■ Activity ■
Across the following data, how many lines include the string "header"? Reply with the number and nothing more.

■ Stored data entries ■

==============================

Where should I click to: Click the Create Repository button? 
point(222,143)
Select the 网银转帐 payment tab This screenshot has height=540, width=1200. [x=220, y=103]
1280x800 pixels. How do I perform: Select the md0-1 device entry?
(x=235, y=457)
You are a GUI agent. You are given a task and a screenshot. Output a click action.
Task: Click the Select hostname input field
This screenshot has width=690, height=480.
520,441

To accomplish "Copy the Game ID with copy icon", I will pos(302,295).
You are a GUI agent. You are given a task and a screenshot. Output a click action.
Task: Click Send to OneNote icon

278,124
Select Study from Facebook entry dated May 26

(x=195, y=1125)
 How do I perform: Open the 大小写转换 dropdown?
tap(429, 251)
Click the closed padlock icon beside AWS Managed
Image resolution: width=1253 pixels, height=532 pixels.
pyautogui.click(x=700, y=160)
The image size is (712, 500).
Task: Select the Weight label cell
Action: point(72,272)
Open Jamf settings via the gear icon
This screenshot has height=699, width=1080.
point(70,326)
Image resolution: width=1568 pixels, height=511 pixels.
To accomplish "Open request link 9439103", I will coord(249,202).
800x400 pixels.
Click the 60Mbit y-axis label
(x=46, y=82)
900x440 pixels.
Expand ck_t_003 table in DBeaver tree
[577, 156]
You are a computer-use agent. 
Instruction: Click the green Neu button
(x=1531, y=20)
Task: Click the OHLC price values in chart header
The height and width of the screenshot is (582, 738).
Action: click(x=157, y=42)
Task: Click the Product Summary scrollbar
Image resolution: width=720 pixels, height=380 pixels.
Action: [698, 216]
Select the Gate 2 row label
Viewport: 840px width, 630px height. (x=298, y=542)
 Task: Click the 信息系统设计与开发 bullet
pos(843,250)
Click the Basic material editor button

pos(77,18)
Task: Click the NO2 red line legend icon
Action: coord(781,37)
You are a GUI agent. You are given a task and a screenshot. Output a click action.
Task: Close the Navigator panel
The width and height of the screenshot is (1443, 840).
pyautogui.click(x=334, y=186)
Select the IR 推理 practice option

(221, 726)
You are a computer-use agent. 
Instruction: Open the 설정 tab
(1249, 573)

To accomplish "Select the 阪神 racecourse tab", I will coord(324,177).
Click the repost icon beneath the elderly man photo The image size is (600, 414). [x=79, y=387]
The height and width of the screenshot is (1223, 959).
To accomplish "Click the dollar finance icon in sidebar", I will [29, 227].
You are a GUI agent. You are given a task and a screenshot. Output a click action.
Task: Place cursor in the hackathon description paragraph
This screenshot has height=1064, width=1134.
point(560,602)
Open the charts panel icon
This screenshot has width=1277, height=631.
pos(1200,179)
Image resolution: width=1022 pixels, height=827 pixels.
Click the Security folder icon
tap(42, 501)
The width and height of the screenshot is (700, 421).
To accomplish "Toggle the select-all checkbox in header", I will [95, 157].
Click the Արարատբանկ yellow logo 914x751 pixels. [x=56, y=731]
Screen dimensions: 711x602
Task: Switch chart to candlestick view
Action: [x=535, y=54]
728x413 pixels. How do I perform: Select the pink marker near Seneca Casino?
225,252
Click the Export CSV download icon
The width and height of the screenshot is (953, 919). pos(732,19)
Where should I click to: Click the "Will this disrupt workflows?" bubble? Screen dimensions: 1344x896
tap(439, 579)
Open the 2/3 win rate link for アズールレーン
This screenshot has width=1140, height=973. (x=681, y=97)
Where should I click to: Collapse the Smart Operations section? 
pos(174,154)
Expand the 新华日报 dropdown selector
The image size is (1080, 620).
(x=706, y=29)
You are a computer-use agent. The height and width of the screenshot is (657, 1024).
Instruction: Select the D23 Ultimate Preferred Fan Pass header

==============================

■ Exercise answer ■
3